Dearborn City Hall Artspace is preparing to complete its final stage of development by opening up commercial spaces aimed at creative businesses, and local artists are anticipating rich new community connections to result.
City Hall Artspace is a redevelopment of Dearborn's former city hall, undertaken in partnership with the national nonprofit Artspace. In 2016 it opened 53 affordable apartments for artists and their families, located in the complex's City Hall and West Annex buildings. Since then, work has progressed on the complex's third and final building, known as the Connector.
Last year, a facility known as the Arts and Tech Learning Lab opened in the Connector, offering a variety of equipment ranging from iPads to a greenscreen for use by artists and community organizations. As of October, the final piece of the Connector is now ready for occupancy: eight commercial spaces, ranging from 500 to 1,000 square feet, plus one larger 8,000-square-foot commercial space.
Freddie Houston, Artspace's director of performance property, says the commercial spaces will help to "stabilize" the City Hall Artspace model.
ArtSpace Dearborn.

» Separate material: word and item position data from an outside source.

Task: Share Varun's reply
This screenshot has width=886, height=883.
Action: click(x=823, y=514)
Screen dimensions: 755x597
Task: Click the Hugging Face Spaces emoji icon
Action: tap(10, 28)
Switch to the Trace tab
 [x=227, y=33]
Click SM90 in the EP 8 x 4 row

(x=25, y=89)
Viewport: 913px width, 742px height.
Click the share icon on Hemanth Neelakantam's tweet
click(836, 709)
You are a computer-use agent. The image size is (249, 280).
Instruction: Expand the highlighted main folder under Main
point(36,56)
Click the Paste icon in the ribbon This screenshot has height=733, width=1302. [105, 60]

Photo by David Lewinski.
"(The apartment units) are really set in the amount of money they make per month from the tenants because they're all on subsidized rent, so to speak," he says. "If we have a cold winter and need more gas, it really just comes out of our operating costs. With commercial spaces attached to it, that really lessens the impact that residents feel or Artspace feels."
Kimberly Moore, asset manager for Artspace, says the commercial spaces are a blank slate and that tenants "can set them up any way they want to set them up." She hopes to attract businesses that have a creative focus and established clientele, potentially through an event that would introduce the community to the new spaces.

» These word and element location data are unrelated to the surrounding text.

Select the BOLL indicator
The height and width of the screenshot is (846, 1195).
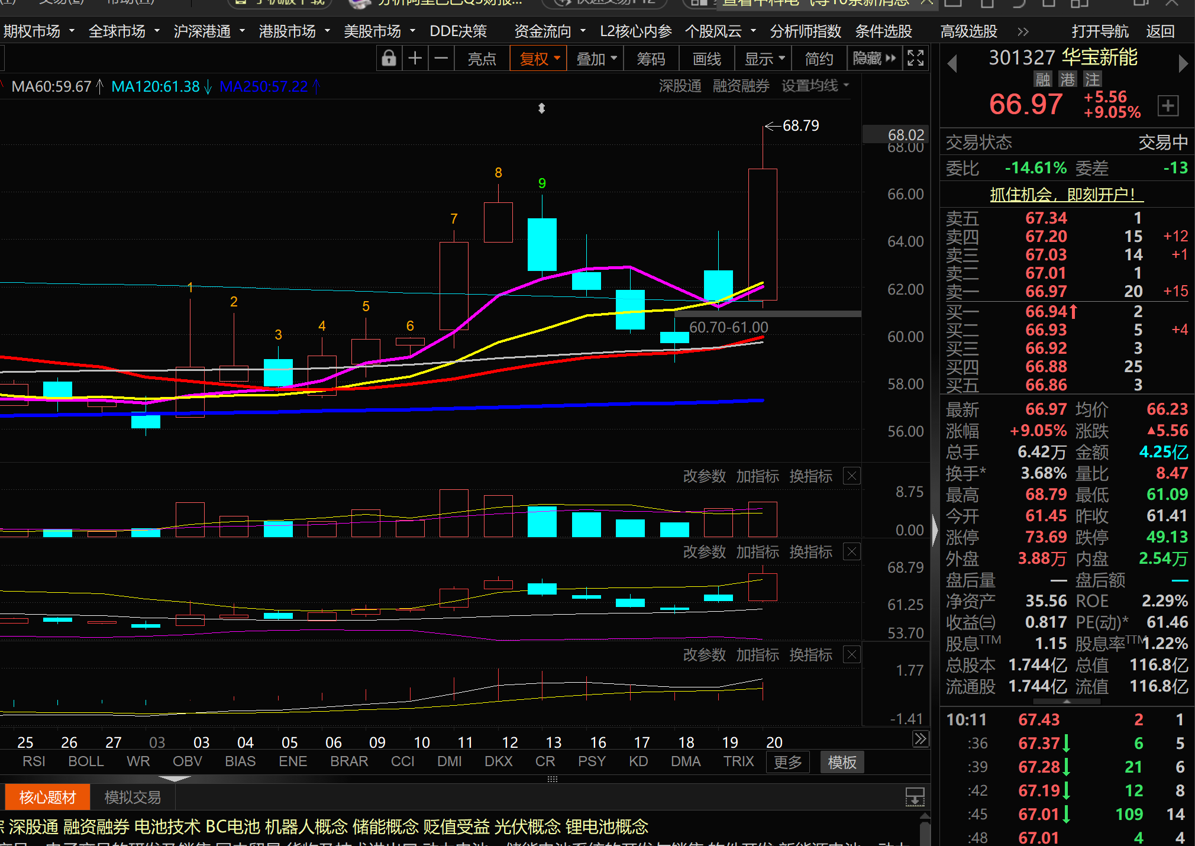[x=86, y=761]
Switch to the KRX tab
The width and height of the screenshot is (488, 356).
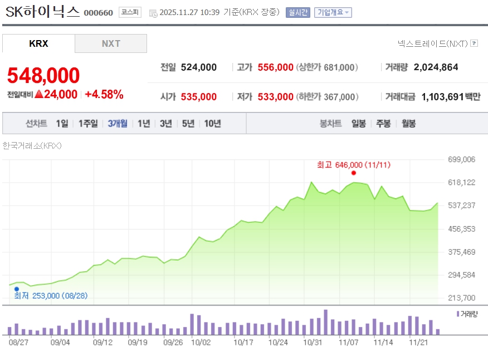38,43
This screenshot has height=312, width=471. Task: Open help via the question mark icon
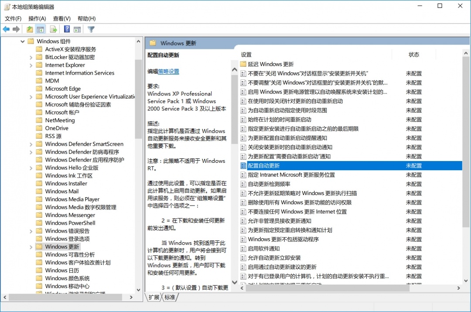[x=66, y=29]
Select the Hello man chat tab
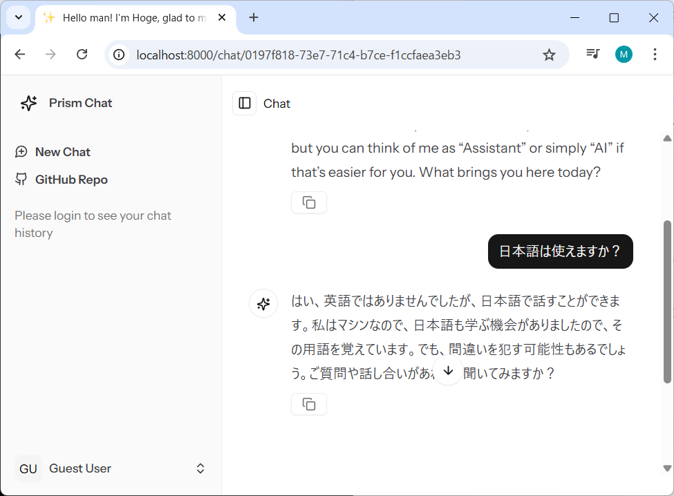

"We're looking for pretty much anything, but we're leaning towards creative and art-friendly businesses," Houston says.
"A synergy is going to come about"
Julia Kapilango says she and other City Hall Artspace residents have been waiting with "anticipation and excitement" for the commercial spaces to open. Kapilango moved into the complex when it opened and says she's enjoyed the opportunity to build community with other resident artists. She anticipates that the opening of the commercial space will take that community to the next level, describing it as a "hub" with "limitless possibilities."
Kapilango says the commercial spaces will be unique in cultivating multiple creative businesses in close proximity to an existing community of artists. She hopes to see a video or audio production studio, a typesetting business, and/or a silkscreening business move in to the Connector, noting that all of them could be useful in different ways to some of the resident artists.

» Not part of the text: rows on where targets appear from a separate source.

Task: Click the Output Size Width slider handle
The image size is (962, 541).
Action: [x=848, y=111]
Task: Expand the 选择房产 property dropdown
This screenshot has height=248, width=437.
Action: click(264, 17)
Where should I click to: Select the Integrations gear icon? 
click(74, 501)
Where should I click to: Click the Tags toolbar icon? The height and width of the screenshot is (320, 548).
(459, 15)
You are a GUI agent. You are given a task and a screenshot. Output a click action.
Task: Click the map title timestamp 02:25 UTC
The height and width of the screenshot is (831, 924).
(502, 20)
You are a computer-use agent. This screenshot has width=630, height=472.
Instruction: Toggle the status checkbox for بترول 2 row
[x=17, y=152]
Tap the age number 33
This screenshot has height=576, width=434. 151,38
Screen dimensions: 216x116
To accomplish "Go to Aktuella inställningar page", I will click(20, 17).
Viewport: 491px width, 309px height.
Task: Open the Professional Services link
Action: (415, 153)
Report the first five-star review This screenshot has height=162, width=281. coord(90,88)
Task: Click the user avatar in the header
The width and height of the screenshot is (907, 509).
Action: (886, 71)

"Now a synergy is going to come about from allowing our organizations, artists, and artisans to come into the Connector," she says. "I know it's going to inspire the art community as a whole to grow and motivate each art form to go higher."
Amy Libby, another original Artspace tenant, agrees. She hopes to see all the commercial spaces filled with creative or art-related businesses.
"That's kind of what this building is all about," she says. "Its ideal purpose is for art. We could work together, and hopefully I could also learn something from them."
Dearborn Community Fund (DCF) director EmmaJean Woodyard also foresees positive outcomes when the Connector is fully activated. DCF's Pockets of Perception (POP) program, which engages high school students in creating public art, has held meetings in the Arts and Tech Learning Lab and also created a mural there. Woodyard says the Connector space has been great for POP and suggests that it's just getting started.
"Because of the openness of the Connector space, I think there could be a lot of interaction among people," Woodyard says. "I think it's a great way to talk about new ideas through sharing and talking about new ways of cooperating together. That's how creativity works."
Emma Jean Woodward ay ArtSpace in Dearborn. Photo by David Lewinski.
A creative destination
Stakeholders also anticipate that the opening of the commercial spaces will help to raise City Hall Artspace's profile in the public eye and build more connections between the complex and the surrounding community.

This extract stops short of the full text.